# Job Maintenance

Oban stores all jobs in the database, which offers several advantages:

- **Durability**: Jobs survive application restarts and crashes
- **Visibility**: Administrators can inspect job status and history
- **Accountability**: Complete audit trail of job execution

## Pruning Jobs

Oban automatically prunes `completed`, `cancelled`, and `discarded` jobs after a configurable
period (1 day, by default) to prevent the table from growing indefinitely. A pruner periodically
runs in the background to delete jobs that are in a final state and have exceeded the retention
period.

### Configuring Pruning

You can customize pruning behavior in `oban.toml`:

```toml
[pruner]
max_age = 3_600 # Keep jobs for 1 hour
limit = 50_000  # Delete up to 50k jobs per run
```

Or programmatically when running embedded:

```python
oban = Oban(
    pool=pool,
    queues={"default": 10},
    pruner={"max_age": 3_600, "limit": 50_000}
)
```

## Rescuing Jobs

During deployment or unexpected restarts, jobs may be left in an executing state indefinitely. We
call these jobs "orphans", but orphaning isn't a bad thing. It means that the job wasn't lost and
it may be retried again when the system comes back online.

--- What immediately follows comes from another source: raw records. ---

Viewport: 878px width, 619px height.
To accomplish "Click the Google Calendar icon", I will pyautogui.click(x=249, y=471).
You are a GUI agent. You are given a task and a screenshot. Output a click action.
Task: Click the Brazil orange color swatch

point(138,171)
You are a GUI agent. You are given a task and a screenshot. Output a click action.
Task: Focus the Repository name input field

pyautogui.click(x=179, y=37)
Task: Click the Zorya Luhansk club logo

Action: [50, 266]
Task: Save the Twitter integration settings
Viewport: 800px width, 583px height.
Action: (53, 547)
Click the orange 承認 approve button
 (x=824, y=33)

The "lifeline" process automatically rescues orphaned jobs by periodically checking for jobs stuck
in the `executing` state for too long and moving them back to `available` so they can run again.

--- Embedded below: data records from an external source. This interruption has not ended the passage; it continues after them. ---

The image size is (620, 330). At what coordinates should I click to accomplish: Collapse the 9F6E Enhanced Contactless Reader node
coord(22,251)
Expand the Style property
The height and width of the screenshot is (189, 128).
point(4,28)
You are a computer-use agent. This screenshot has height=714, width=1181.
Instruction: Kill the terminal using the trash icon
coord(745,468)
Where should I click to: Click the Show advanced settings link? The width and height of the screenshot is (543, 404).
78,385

**Lifeline is enabled by default** and runs every 60 seconds, rescuing jobs that have been
executing for more than 5 minutes.

### How Rescue Works

Oban uses a **timeout-based rescue** strategy: jobs are rescued if their `attempted_at` timestamp
is older than the configured `rescue_after` threshold (default: 300 seconds). This approach works
reliably across node and doesn't require coordination between nodes.

For more accurate rescue that detects crashed producers immediately, and won't rescue jobs that
are still legitimately running, see [Oban Pro's Accurate Rescue][adoption].

[adoption]: https://oban.pro/docs/py_pro/adoption.html

### Configuring Lifeline

You can customize lifeline behavior in `oban.toml`:

```toml
[lifeline]
interval = 30       # Check for orphaned jobs every 30 seconds
rescue_after = 600  # Rescue jobs executing for more than 10 minutes
```

Or programmatically when running embedded:

```python
oban = Oban(
    pool=pool,
    queues={"default": 10},
    lifeline={"interval": 30, "rescue_after": 600}
)
```

### Choosing rescue_after

The `rescue_after` value should be longer than your longest-running job. If you have jobs that
legitimately run for 10 minutes, set `rescue_after` to at least 15 minutes (900 seconds) to avoid
premature rescue.

## Maintenance Guidelines

- All limits are soft; jobs beyond a specified age may not be pruned immediately after jobs
  complete. This means, pruning is best-effort and performed out-of-band.

- Pruning is only applied to jobs that are `completed`, `cancelled`, or `discarded`. It'll never
  delete jobs in an incomplete state.

- For high-volume systems, consider reducing `max_age` to keep the jobs table smaller, or
  increasing `limit` to prune more jobs per run.